Repentigny is a federal electoral district in Quebec, Canada, that has been represented in the House of Commons of Canada since 1997. It consists of the Regional County Municipality of L'Assomption, except the city and parish of L'Épiphanie.

Demographics
According to the Canada 2001 Census

Ethnic groups: 98.7% White 
Languages: 97.3% French, 1.1% English, 1.3% Others 
Religions: 94.5% Catholic, 1.3% Protestant, 3.4% No religion
Average income: $30,277

According to the Canada 2016 Census
 Languages: (2016) 92.5% French, 1.5% Spanish, 1.5% English, 1.3% Creole, 1.0% Arabic, 0.5% Italian, 0.3% Portuguese, 0.2% Romanian, 0.1% Greek, 0.1% Khmer, 0.1% Mandarin, 0.1% Russian, 0.1% Vietnamese, 0.1% Turkish

Political geography
Repentigny had long been one of the most separatist ridings in Quebec. In the 2006 election, every single poll was won by the Bloc Québécois.  However, the riding was caught up in the New Democratic Party tsunami that swept through the province five years later.

History

It was created in 1996 from parts of Joliette and Terrebonne ridings. It consisted initially of  the cities of Charlemagne, Lachenaie, Mascouche and Repentigny; and the Parish Municipality of La Plaine in the County Regional Municipality of Les Moulins. This riding lost territory to Montcalm during the 2012 electoral redistribution.

Supplied data >>
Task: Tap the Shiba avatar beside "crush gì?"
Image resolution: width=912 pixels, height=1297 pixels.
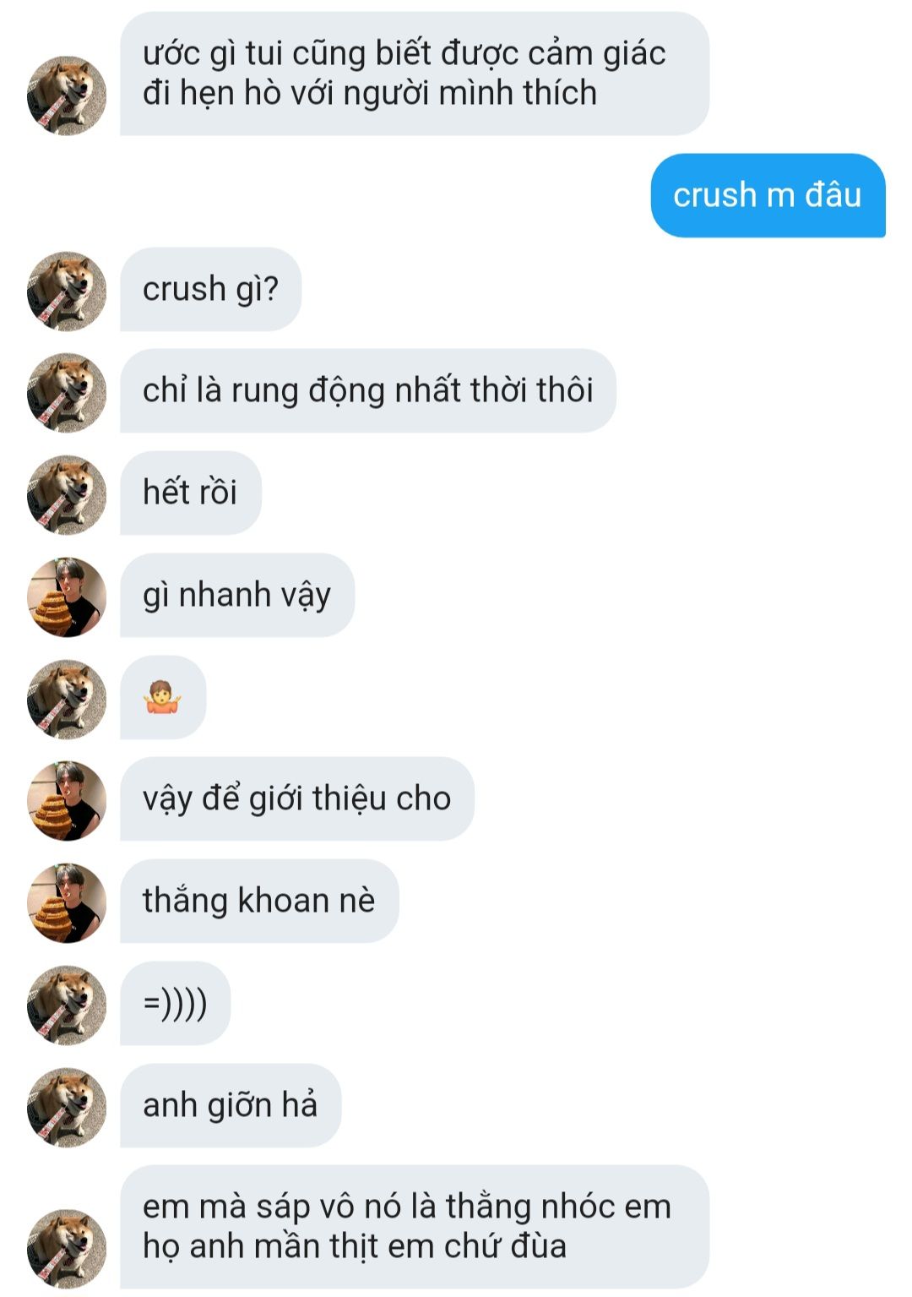Action: tap(67, 291)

What this task involves >>
Rewrite the Repentigny text from "Repentigny is a" up to and including "parish of L'Épiphanie.", changing "federal electoral district" to "riding".

Finished task >>
Repentigny is a riding in Quebec, Canada, that has been represented in the House of Commons of Canada since 1997. It consists of the Regional County Municipality of L'Assomption, except the city and parish of L'Épiphanie.